[[ Data extract open ]]
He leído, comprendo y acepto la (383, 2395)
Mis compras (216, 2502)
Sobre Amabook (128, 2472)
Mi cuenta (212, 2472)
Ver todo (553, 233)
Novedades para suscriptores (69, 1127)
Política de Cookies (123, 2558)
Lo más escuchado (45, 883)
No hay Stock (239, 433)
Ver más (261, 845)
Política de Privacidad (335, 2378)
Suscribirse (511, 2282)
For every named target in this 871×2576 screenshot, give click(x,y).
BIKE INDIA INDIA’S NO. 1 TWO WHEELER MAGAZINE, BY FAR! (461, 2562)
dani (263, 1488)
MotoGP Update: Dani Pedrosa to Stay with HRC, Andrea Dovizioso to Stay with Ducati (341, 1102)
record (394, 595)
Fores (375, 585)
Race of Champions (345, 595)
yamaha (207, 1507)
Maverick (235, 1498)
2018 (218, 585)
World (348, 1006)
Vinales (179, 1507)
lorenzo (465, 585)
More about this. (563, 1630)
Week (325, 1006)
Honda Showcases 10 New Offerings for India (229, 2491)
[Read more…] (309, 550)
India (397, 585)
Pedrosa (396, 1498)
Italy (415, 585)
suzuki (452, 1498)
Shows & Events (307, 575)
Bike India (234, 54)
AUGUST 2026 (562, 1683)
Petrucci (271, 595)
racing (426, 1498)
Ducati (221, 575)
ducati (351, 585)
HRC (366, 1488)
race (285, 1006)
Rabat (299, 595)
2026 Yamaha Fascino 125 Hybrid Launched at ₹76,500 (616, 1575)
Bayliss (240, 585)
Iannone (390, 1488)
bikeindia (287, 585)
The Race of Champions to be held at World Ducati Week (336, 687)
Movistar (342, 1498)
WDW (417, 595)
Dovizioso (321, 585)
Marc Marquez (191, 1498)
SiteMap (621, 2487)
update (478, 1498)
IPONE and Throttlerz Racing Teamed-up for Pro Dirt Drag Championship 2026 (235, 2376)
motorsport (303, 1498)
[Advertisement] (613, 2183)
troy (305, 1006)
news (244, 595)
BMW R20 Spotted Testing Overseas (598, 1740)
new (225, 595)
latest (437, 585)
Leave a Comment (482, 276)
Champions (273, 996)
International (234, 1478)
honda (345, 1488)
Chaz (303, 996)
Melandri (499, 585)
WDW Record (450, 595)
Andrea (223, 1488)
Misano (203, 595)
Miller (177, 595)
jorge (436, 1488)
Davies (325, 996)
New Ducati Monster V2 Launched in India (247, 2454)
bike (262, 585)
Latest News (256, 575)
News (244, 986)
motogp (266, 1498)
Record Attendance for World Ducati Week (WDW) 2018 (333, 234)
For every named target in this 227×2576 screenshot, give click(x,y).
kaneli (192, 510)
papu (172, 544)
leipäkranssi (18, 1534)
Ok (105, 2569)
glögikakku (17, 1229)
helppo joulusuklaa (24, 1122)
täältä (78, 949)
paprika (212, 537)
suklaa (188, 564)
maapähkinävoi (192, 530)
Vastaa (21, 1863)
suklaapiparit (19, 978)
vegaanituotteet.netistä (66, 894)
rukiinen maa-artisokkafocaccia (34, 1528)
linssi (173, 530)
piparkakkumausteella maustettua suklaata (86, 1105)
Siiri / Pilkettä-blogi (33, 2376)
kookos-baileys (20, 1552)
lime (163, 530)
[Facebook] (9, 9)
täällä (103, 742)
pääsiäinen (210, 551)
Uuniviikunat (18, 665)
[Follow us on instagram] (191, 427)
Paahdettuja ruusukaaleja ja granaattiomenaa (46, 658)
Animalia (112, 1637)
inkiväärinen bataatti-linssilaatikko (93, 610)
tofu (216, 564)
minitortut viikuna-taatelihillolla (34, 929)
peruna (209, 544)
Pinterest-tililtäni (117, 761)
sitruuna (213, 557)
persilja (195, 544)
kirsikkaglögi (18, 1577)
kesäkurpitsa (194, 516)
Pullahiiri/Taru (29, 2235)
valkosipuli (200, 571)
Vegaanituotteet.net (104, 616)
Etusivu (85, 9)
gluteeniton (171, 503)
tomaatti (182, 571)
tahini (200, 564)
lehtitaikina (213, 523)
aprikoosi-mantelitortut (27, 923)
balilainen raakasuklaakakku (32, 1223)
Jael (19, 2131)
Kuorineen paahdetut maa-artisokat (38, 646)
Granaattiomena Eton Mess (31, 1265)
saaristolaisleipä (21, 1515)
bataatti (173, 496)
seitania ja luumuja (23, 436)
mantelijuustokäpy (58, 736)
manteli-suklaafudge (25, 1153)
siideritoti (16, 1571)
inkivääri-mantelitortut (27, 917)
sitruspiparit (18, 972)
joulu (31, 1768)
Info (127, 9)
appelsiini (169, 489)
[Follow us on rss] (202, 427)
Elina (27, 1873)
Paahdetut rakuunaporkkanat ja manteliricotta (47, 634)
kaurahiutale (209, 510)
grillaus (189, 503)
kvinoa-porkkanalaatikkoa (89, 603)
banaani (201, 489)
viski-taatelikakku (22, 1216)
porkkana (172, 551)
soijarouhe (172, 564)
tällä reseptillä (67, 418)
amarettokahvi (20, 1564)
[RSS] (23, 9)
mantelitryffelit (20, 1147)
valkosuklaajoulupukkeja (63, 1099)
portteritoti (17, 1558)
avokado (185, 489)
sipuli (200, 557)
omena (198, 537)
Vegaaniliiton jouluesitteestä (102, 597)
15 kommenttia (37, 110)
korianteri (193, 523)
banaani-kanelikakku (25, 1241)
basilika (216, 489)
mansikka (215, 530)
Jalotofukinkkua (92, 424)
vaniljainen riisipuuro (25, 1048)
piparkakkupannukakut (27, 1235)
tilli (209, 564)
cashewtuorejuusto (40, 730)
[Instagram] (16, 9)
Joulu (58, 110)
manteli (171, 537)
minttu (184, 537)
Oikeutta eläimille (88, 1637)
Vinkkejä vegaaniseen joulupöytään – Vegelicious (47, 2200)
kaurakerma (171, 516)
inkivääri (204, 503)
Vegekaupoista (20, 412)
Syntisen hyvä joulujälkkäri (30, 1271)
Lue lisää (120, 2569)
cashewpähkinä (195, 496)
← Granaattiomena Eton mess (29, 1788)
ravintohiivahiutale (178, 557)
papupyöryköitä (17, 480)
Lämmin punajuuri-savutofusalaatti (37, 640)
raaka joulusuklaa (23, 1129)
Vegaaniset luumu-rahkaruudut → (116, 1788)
[[ Data extract closed ]]
**What you are asked to do**
All that belongs in the answer is the lines from the start of the entries above through the line containing "Política de Privacidad (335, 2378)", each given exactly.

**Answer box**
He leído, comprendo y acepto la (383, 2395)
Mis compras (216, 2502)
Sobre Amabook (128, 2472)
Mi cuenta (212, 2472)
Ver todo (553, 233)
Novedades para suscriptores (69, 1127)
Política de Cookies (123, 2558)
Lo más escuchado (45, 883)
No hay Stock (239, 433)
Ver más (261, 845)
Política de Privacidad (335, 2378)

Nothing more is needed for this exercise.